STANDARD: Sie sagen, die Staatsstruktur in Indien funktioniert nicht. Was meinen Sie damit?

Abraham: Sogar wenn ich Indien morgen eine Milliarde US-Dollar geben würde, wüsste der Staat nicht, wie er sie ausgeben sollte. Indien hat wahrscheinlich gerade Großbritannien als fünftgrößte Wirtschaftsmacht der Welt überholt. Aber unser diplomatischer Dienst ist kleiner als Neuseeland. Wir haben circa 700 Diplomaten, die USA 20.000. Der indische Staat ist eine feudale, koloniale Struktur, die von den Briten geerbt ist.

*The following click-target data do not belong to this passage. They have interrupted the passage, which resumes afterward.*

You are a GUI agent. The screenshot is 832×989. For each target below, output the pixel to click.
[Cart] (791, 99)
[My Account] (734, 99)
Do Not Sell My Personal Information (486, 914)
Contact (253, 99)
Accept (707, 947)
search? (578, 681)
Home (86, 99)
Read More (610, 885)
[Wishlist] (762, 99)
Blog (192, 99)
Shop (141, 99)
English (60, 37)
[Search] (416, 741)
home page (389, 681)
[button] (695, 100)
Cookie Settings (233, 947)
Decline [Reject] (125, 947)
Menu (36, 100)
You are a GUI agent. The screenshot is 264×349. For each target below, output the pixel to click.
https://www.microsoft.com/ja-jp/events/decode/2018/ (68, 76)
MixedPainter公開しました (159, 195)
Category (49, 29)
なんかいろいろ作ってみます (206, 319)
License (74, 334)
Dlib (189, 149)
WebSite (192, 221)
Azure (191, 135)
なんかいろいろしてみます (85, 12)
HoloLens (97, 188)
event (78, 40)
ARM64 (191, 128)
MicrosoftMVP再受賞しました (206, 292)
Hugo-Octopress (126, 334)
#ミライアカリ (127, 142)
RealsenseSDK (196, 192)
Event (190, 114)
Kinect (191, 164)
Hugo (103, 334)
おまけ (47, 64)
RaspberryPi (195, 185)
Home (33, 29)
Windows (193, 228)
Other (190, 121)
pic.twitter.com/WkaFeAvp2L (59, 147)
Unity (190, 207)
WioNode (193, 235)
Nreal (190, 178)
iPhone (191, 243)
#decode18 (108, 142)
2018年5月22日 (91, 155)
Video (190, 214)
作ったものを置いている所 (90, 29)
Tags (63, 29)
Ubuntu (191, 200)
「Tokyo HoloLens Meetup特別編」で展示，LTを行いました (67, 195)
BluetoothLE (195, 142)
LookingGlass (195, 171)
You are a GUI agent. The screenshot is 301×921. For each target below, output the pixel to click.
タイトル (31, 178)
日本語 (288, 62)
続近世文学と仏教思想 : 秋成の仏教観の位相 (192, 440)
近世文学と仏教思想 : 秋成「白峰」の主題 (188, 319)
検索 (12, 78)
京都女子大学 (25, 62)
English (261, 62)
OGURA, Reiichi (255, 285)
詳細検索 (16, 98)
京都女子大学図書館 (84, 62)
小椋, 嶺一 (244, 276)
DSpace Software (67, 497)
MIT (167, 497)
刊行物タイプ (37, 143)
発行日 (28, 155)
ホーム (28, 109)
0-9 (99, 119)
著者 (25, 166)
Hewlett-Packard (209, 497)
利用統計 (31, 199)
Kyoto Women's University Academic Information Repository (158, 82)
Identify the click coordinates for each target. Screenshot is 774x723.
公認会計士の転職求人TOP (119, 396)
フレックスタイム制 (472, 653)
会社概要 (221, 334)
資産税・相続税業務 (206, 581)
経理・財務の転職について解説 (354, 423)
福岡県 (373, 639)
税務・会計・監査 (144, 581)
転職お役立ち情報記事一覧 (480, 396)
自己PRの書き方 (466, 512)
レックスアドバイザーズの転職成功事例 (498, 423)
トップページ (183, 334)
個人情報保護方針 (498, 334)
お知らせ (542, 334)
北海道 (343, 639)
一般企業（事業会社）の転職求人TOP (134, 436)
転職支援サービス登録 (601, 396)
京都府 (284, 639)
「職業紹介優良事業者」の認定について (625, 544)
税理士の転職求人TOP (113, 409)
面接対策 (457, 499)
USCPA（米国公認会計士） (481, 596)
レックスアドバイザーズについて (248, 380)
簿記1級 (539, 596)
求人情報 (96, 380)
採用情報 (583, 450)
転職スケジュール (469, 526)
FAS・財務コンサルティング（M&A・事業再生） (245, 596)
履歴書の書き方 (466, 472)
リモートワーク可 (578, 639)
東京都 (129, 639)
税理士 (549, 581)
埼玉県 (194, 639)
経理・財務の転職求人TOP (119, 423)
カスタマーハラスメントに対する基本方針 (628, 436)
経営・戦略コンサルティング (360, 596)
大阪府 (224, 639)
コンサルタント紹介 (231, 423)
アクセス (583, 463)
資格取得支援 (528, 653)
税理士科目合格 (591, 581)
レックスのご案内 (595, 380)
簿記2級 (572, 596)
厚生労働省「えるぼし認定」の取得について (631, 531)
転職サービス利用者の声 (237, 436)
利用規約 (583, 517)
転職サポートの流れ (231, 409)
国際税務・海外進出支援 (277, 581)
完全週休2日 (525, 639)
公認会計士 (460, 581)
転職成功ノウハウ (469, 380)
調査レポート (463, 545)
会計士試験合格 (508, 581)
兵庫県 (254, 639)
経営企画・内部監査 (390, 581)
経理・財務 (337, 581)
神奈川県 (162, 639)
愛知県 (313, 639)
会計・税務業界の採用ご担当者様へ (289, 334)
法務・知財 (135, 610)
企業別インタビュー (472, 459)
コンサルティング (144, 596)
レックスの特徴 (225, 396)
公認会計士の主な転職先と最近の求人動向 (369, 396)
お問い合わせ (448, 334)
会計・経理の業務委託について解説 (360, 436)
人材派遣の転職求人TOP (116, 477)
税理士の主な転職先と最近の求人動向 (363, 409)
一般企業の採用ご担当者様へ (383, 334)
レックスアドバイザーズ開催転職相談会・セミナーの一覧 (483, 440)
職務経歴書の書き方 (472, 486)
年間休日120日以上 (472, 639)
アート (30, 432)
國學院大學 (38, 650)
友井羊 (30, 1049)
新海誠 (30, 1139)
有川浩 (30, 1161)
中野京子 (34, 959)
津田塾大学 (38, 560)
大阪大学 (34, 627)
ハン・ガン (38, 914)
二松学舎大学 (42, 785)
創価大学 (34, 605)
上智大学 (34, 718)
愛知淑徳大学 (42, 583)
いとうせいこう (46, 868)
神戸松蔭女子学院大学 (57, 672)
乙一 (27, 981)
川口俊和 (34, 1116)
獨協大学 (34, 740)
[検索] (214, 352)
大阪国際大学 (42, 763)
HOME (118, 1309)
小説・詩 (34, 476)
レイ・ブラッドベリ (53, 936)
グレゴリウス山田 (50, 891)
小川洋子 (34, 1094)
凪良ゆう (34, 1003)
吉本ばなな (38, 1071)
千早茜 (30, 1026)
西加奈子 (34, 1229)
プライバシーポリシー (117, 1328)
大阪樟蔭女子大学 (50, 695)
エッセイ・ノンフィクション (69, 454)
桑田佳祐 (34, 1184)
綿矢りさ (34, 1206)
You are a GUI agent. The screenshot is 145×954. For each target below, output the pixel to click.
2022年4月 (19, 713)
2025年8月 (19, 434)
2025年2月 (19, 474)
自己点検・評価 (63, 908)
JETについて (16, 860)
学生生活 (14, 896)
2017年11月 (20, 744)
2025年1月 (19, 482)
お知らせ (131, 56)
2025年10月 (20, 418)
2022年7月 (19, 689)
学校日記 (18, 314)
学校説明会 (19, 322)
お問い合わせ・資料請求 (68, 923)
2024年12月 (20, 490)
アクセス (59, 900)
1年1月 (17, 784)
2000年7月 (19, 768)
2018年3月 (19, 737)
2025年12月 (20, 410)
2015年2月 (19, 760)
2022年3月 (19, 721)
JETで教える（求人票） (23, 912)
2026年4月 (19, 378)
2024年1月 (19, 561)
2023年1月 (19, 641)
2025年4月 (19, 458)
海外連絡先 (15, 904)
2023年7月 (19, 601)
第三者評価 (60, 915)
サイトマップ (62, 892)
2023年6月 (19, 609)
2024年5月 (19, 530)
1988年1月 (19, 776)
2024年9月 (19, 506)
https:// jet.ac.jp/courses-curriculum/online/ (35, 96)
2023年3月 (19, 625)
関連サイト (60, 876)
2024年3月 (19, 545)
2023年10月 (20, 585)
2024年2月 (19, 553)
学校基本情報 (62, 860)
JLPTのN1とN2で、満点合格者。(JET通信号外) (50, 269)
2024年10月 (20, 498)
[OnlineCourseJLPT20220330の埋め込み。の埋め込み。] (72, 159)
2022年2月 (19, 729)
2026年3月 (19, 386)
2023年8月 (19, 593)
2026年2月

Drei Dinge konnten diese gut: 1) Steuern eintreiben, 2) Ressourcen gewinnen und 3) unter Zwang setzen. Die Staatsstruktur ist total kaputt. Entwicklungshilfeorganisationen denken, dass, nur weil man Geld verfügbar macht, etwas funktionieren wird. In einem Land wie Indien ist Geld das letzte Problem, das wir haben. Es ist absurd, zu denken, dass eine 2,8-Billionen-Wirtschaft nicht die 30 Millionen Dollar von einer deutschen Staatsagentur aufbringen könnte. Wenn jemand helfen will, dann sollte man sich fragen: Wie kann man institutionelle Staatsfähigkeiten aufbauen? Und nicht: Wie kann man den Staat umgehen?

STANDARD: Warum dauert der Wirtschaftswandel in Indien im Vergleich zu China so lange?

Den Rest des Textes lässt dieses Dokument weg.